By Ray Hanania
Israeli Prime Minister Benjamin Netanyahu declared in a TV news interview on Sunday that “Israel is not a state of all its citizens.” This wasn’t by accident.
Later, in a social media post, Netanyahu more clearly framed that comment, ensuring that his racist intent was not misunderstood. Netanyahu explained that, on April 9, Israeli voters will have a choice to vote for his Likud-led coalition or for one led by a center-left coalition that is partnering with the country’s Palestinian voters. Electing a coalition that includes Arab parties would, Netanyahu said, “undermine the security of the state and citizens.”
By defining the upcoming election in such terms, Netanyahu is trying to ensure that, if his unstable coalition of religious and secular Jewish and Zionist parties can’t come together on issues of public policy, they will remain together on the basis of racism.
This racist Israeli rhetoric was not a one-time occurrence. Two weeks earlier, a prominent Israeli journalist, Amit Segal, called the Arab party Balad a “terrorist organization” during a political program on Israeli television. Balad officials accused Segal of making the comment intentionally in order to anger Palestinians living in Israel and discourage them from voting in the election. Balad filed a lawsuit against Segal but the public’s decision on April 9 will come much sooner than any decision by the Israeli courts.
As all this was taking place, the Israeli Central Election Commission (CEC) ordered that Balad and its partner the United Arab List — as well as Hadash candidate Ofer Cassif — all be disqualified from running in the election. Ironically, the CEC ruled the same day that a follower of the late Meir Kahane, who was denounced as a terrorist by Palestinians and Israelis alike, could run in the election despite his embrace of violent, anti-Palestinian views.
Of course, not all Israelis agree with this eruption of racist rhetoric and electoral decisions. President Reuven Rivlin called Netanyahu’s comments “unacceptable remarks.” And many expect the Israeli Supreme Court to overturn the CEC ruling, which, if upheld, would prevent half of the Palestinian candidates who ran in previous elections from running in this election.

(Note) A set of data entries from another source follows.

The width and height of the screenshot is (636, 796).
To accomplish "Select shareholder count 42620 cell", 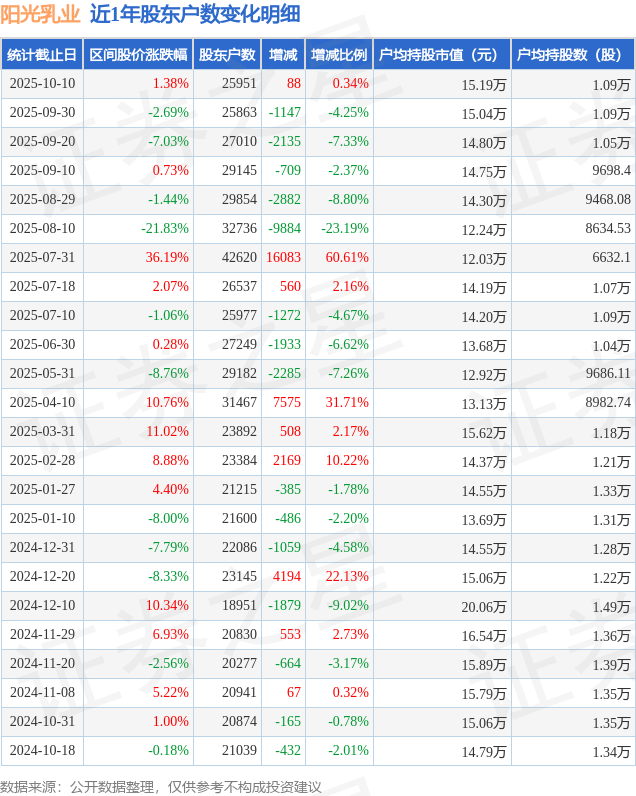I will (x=239, y=258).
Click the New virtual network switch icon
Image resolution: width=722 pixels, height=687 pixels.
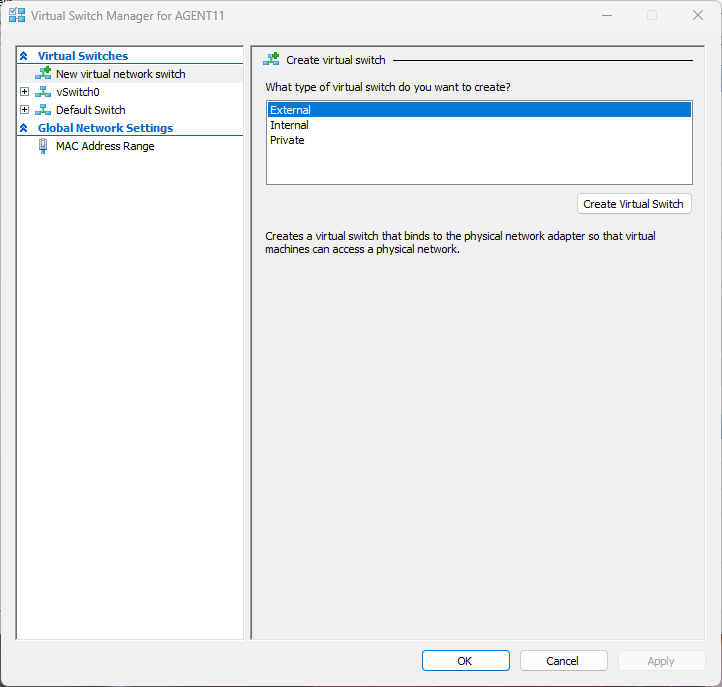[43, 74]
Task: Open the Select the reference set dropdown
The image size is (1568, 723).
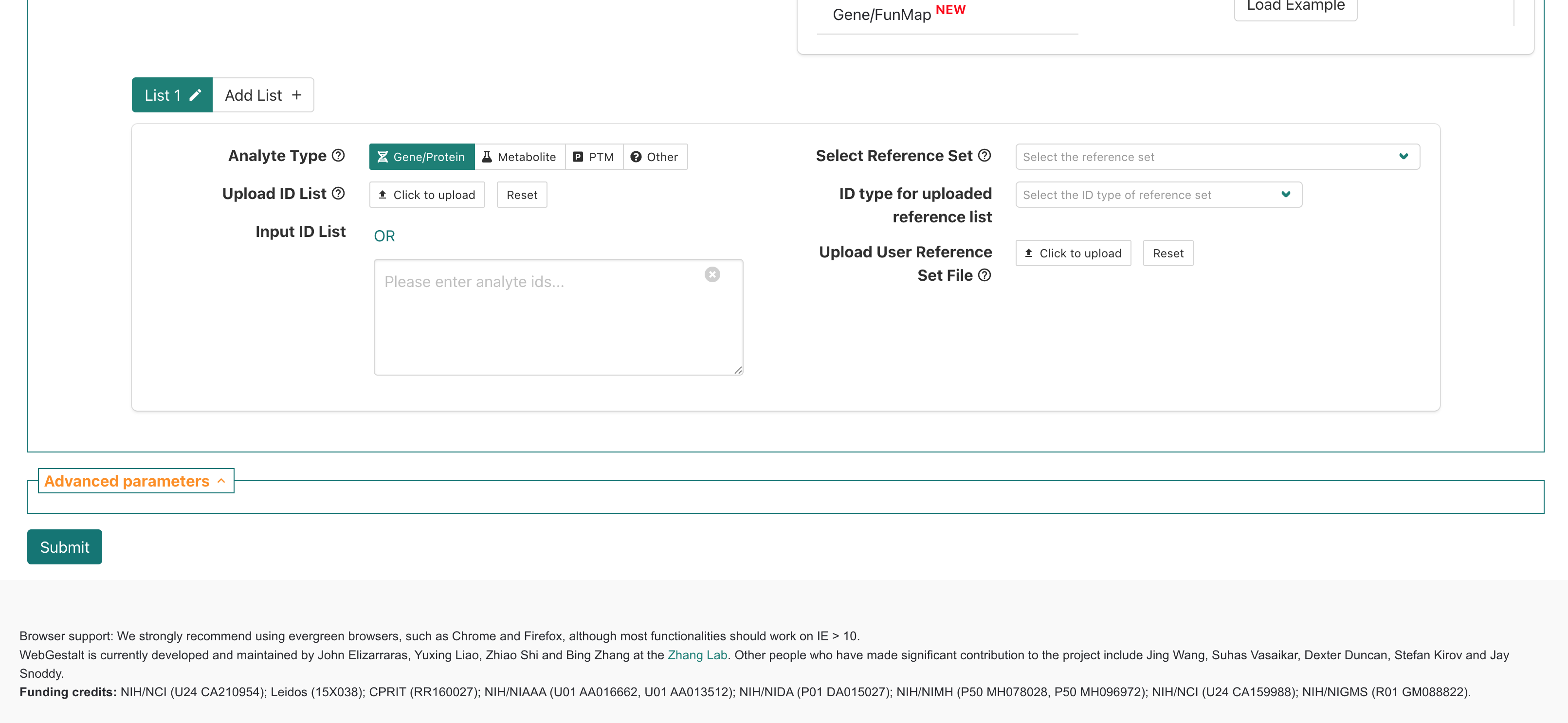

Only 13 Palestinians running on Arab party slates were elected in 2015. These 13 members of the current Knesset represent only 11 percent of the parliament’s 120 seats. That is far below the number Palestinians living in Israel could elect if they voted to their population strength, which is 20 percent of the country’s total.
That is precisely what Netanyahu, Segal and the CEC are targeting. Israel’s right-wing fanatics in politics, the media and society want to incite the Palestinians living in Israel to anger, hoping they will boycott the elections. That would guarantee Netanyahu’s re-election and the continuation of Israeli government extremism.
Netanyahu doesn’t want Palestinians living in Israel to vote on April 9; he knows that would oust him from office.
I believe the best way to destroy a racist enterprise is to do it from the inside. In other words, you get involved and you force change. By running away from the problem and not voting — which is what boycotting Israel’s election really means — Palestinians living in Israel would empower the racism they face.
True to our nature, many Arab organizations inside and outside of Israel are urging Palestinians to boycott the elections. Staying home and not voting wouldn’t be the first mistake they will have made. Instead of having 13 members in the Knesset, as they now have, they might only elect six from the Ta’al party headed by Knesset member Ahmad Tibi, who has not been impacted by the CEC ruling. If that happened, 20 percent of the population would only have 5 percent of the representation in the Knesset.
Clearly, Palestinians living in Israel have never flexed their real muscle to impact the Israeli elections. Despite the many laws, rules and decisions that seek to weaken their vote, they could effect real change if they did go to the polls in a massive wave of anger rather than stay at home in failed disengagement.
Standing up to racism takes effort. Rolling over, boycotting and staying home on election day is apparently so much easier.